* [Given problem A]
Which dollar amounts appear in the excerpt on affiliated company losses and investment gains? List each one.

:: Document text

Equity Share of Losses of Affiliated Companies

   Our equity share of losses of affiliated companies, which include joint
ventures and investments in privately held companies accounted for under the
equity method, was $4.8 million for the quarter ended March 31, 2000 and none
for the quarter ended March 31, 1999. Our equity interest in these affiliated
companies range from 20% to 50%, with the exception of our 67% interest in
Excite Japan as a result of an additional investment by us in March 2000.
We consider such affiliated companies to be related parties. Our investments
under the equity method were $24.8 million as of March 31, 2000 and $19 million
as of December 31, 1999. The increase represents cash investments by us during
the first quarter of 2000 net of our equity share of losses. We expect to record
further losses related to our equity share in these affiliated companies in the
future.

Realized Gain on Investment

   We recognized a gain of $12.6 million in February 1999 as a result of an
investee, a privately held company that we had accounted for under the cost
method, being acquired in a common stock acquisition by a publicly traded
company.

::::
:: Records for this task

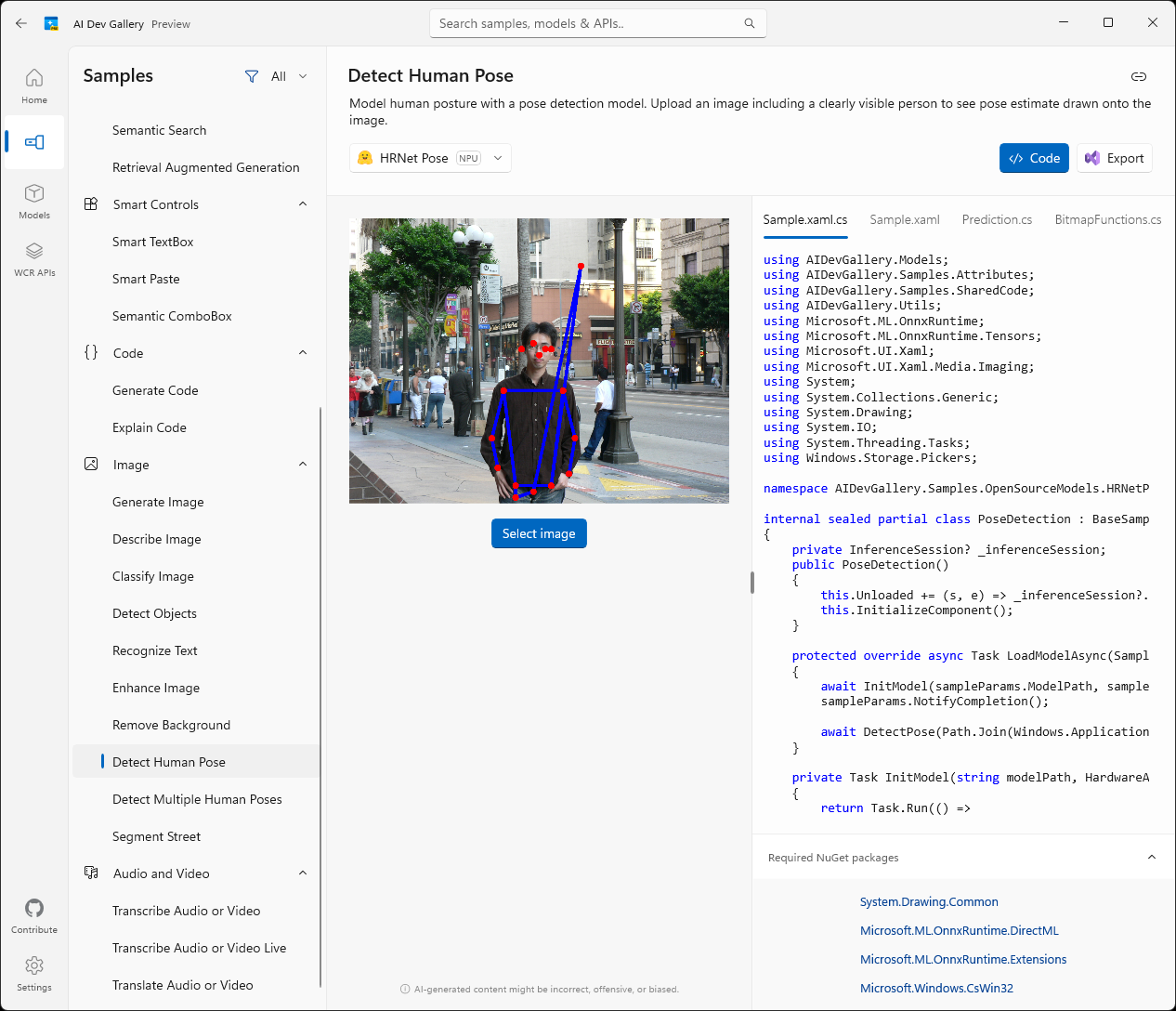
Task: Click the panel splitter handle
Action: [751, 583]
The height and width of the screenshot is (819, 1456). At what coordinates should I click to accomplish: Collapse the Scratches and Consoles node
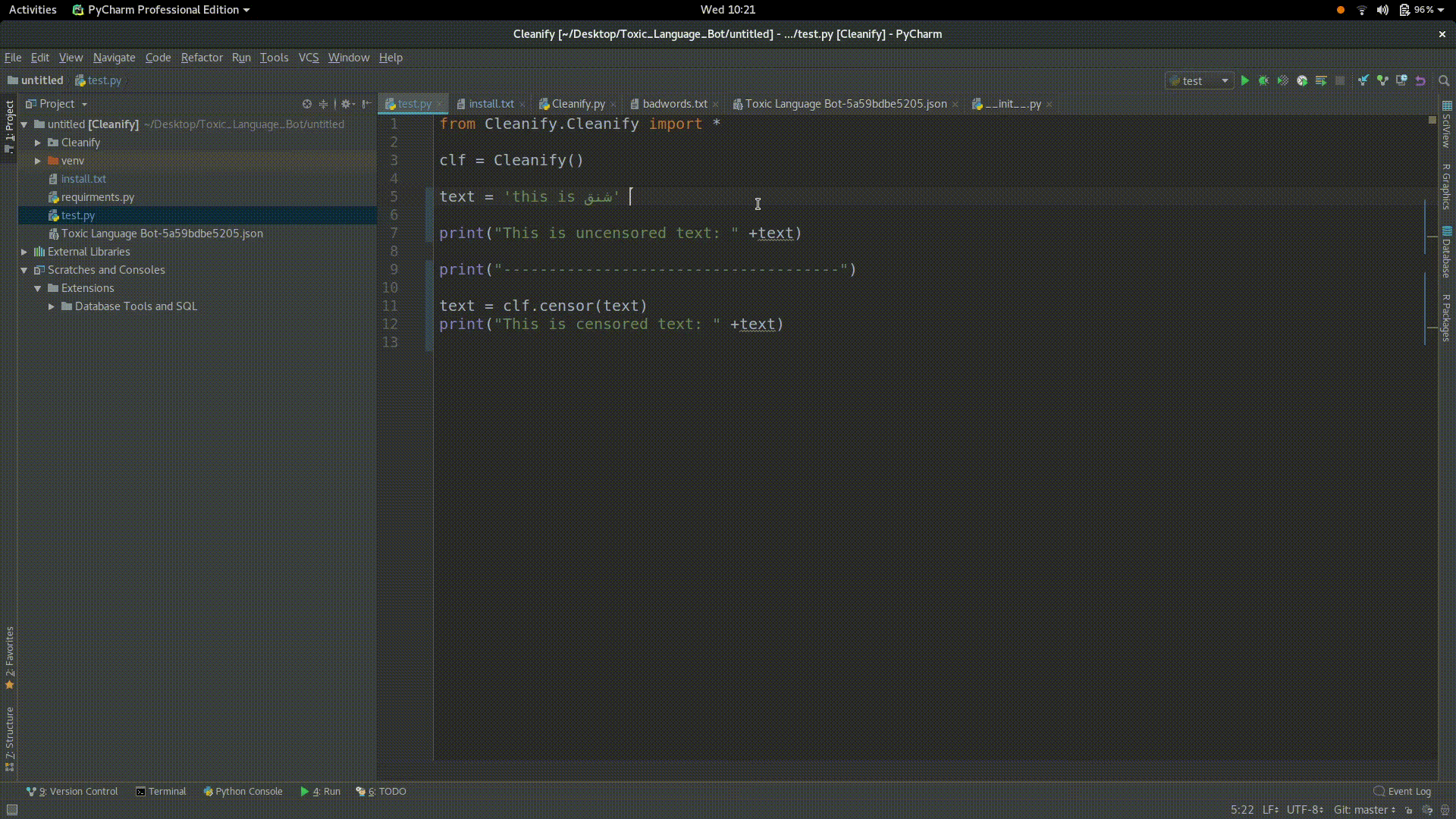pos(24,270)
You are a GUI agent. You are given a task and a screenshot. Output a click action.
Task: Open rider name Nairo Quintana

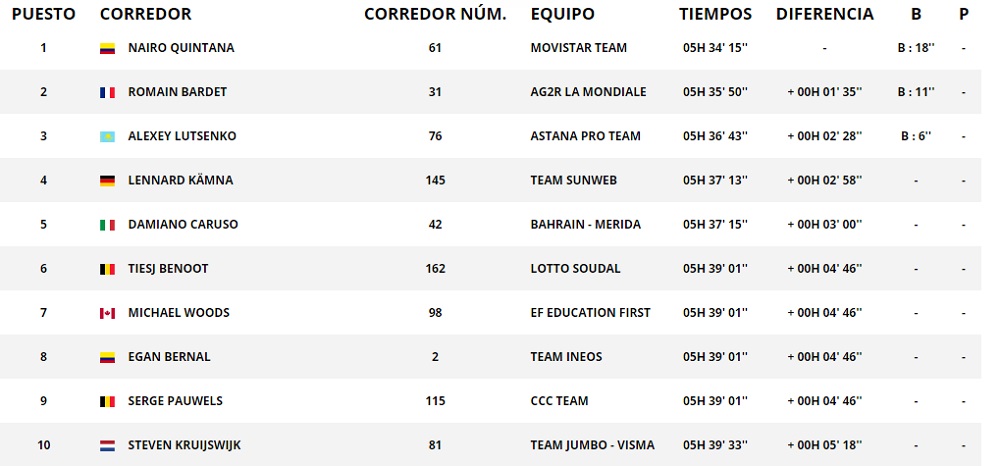coord(181,48)
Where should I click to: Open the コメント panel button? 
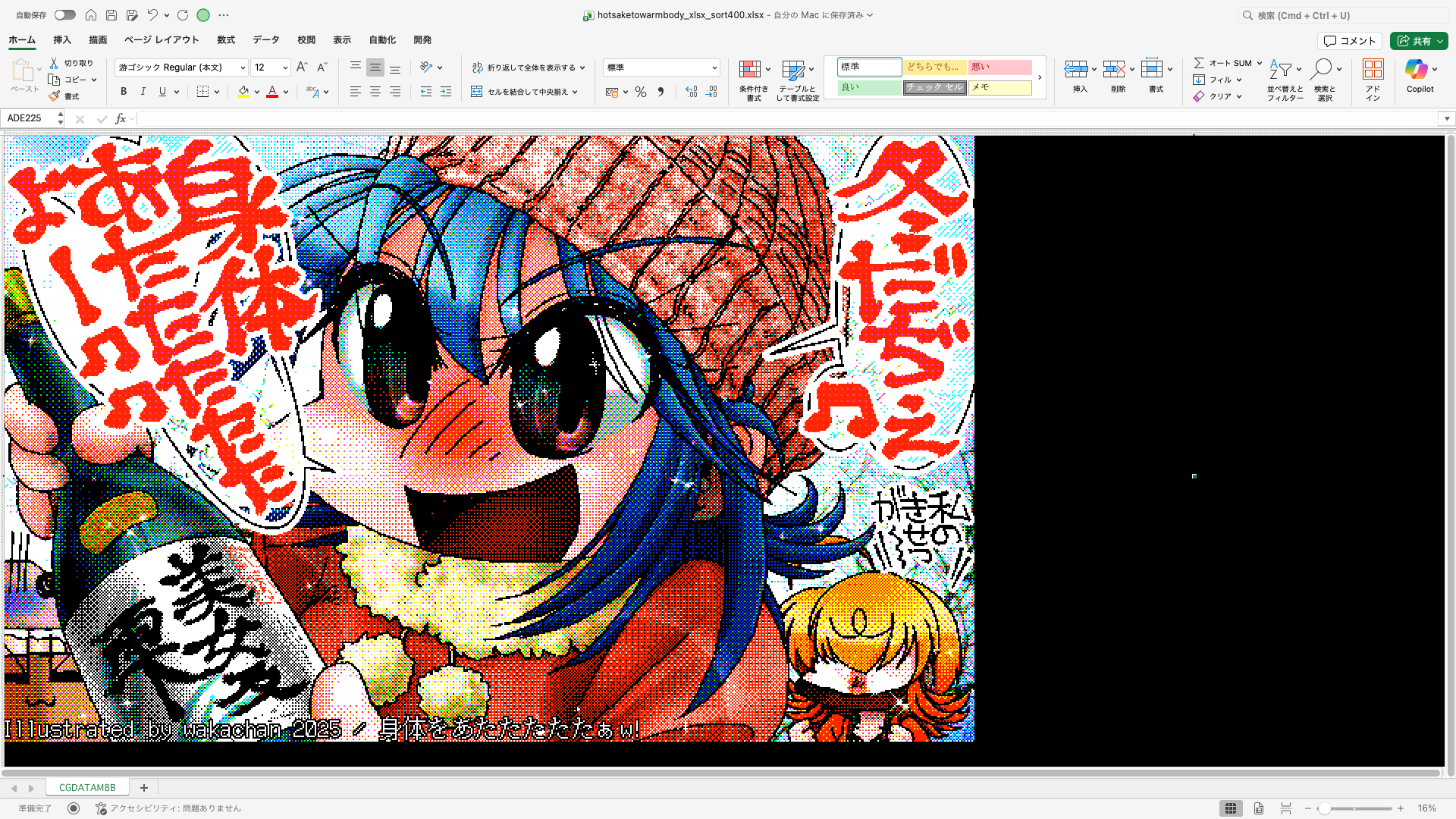[x=1349, y=40]
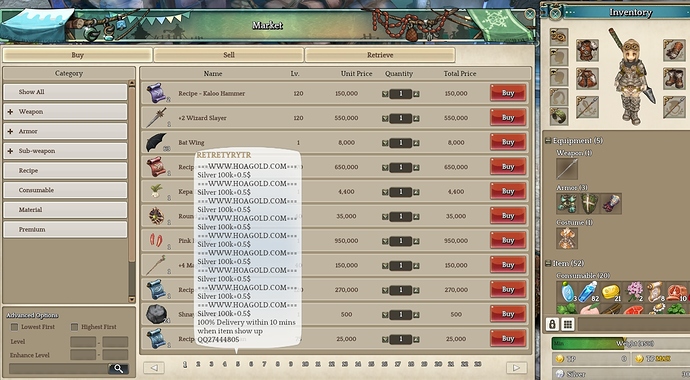Click the Recipe - Kaloo Hammer scroll icon
This screenshot has width=690, height=380.
(157, 93)
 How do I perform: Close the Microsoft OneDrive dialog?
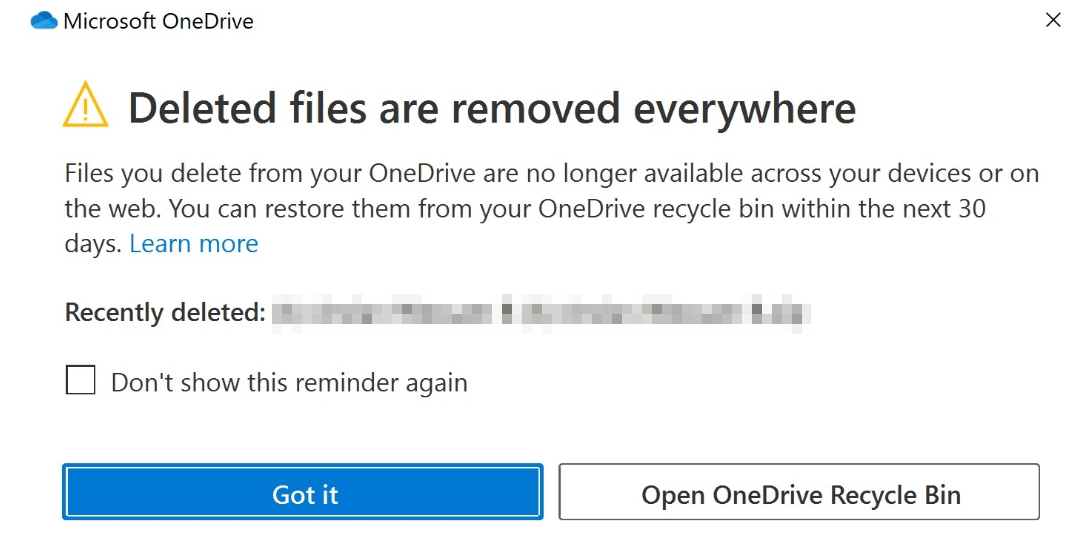[1053, 20]
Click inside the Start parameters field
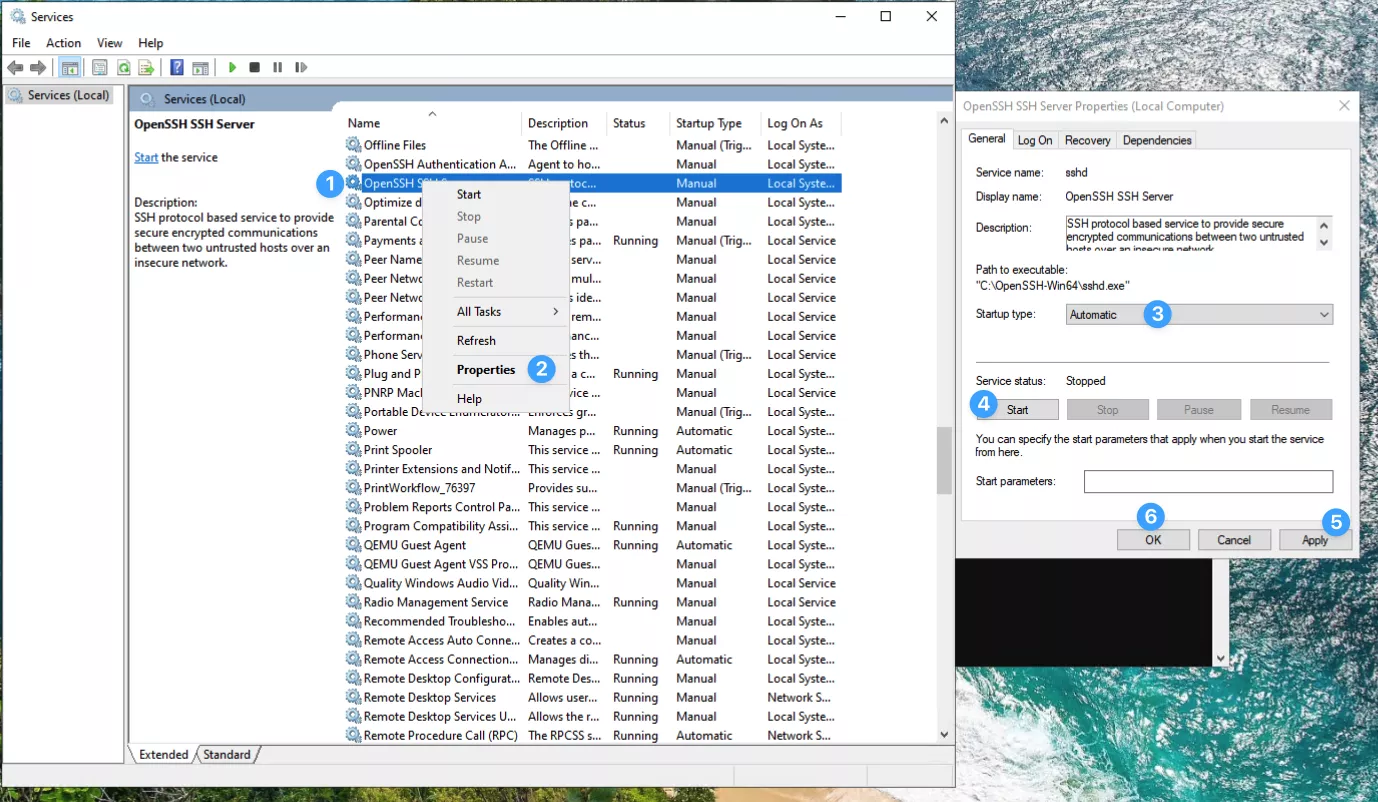Viewport: 1378px width, 802px height. point(1208,482)
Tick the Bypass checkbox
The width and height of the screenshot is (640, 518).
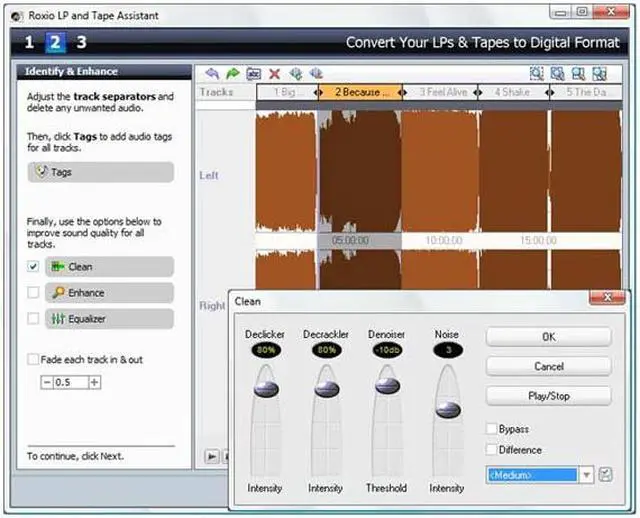coord(491,429)
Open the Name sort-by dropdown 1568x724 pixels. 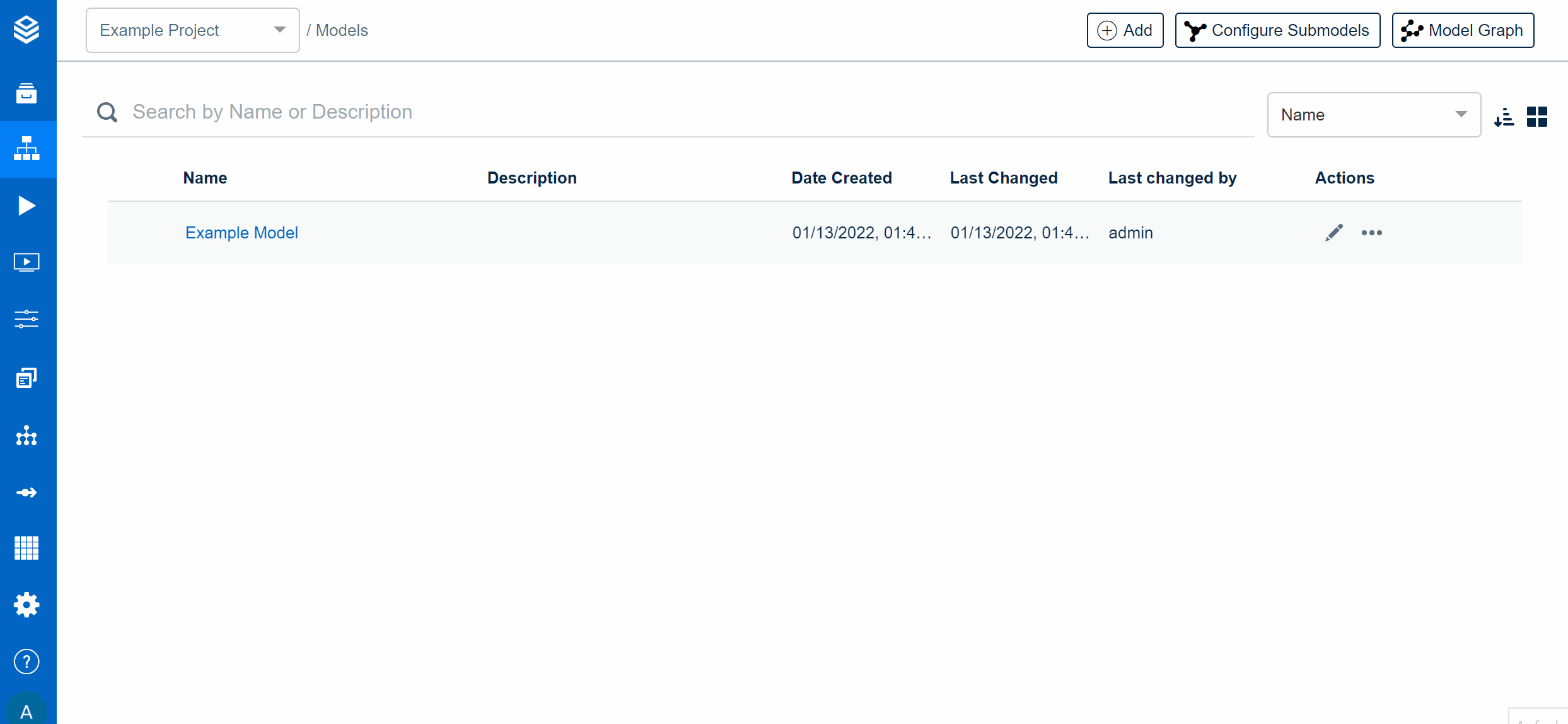tap(1374, 115)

::::

* [Given problem B]
Report each line of the entries that contains the word "should". Case counts.

* [Task solution A]
$4.8 million
$24.8 million
$19 million
$12.6 million

* [Task solution B]
The height and width of the screenshot is (819, 1456). At what coordinates should I click to accomplish: Collapse the Scratches and Consoles node
Where should I click to: Open the コメント panel button? 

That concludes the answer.